Extracted entries »
□ □ □ □
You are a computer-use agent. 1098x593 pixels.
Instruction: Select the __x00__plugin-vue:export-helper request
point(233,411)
□ □ □ □
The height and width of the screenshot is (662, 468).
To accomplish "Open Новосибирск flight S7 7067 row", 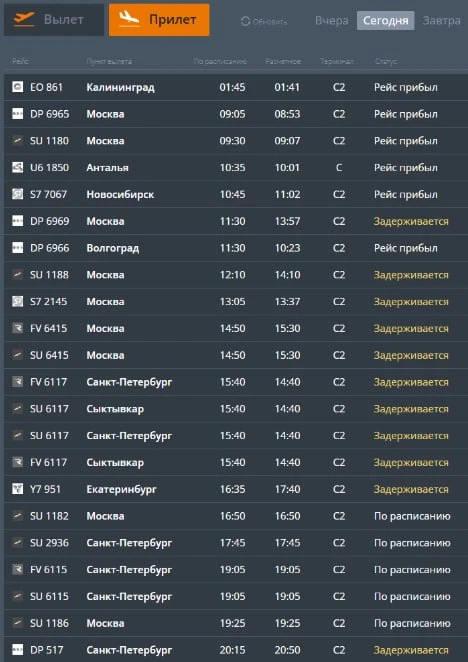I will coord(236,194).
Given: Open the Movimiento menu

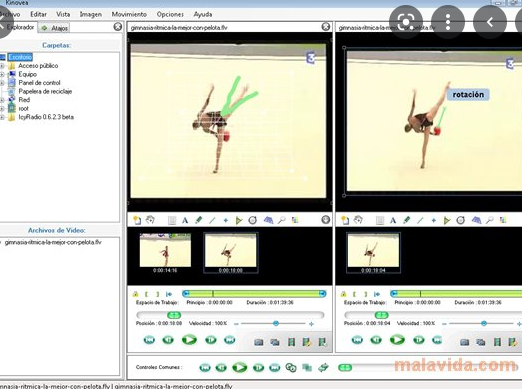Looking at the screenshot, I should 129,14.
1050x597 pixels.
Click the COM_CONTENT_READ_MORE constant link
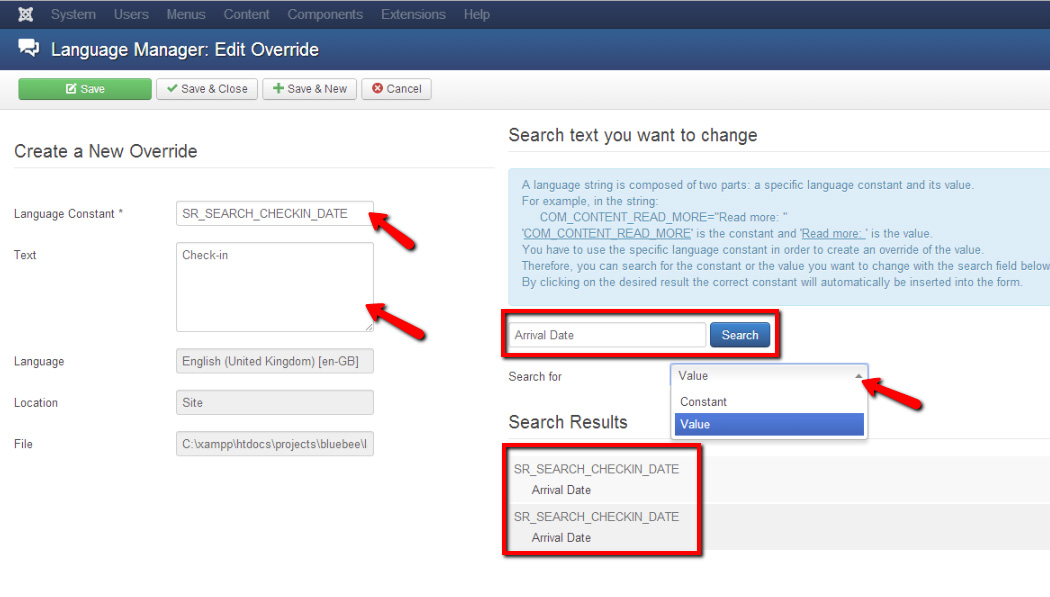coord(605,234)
□ □ □ □
The problem » The number of lines in the listing above that contain "pixels" is all that should be stated.

Answer space » 2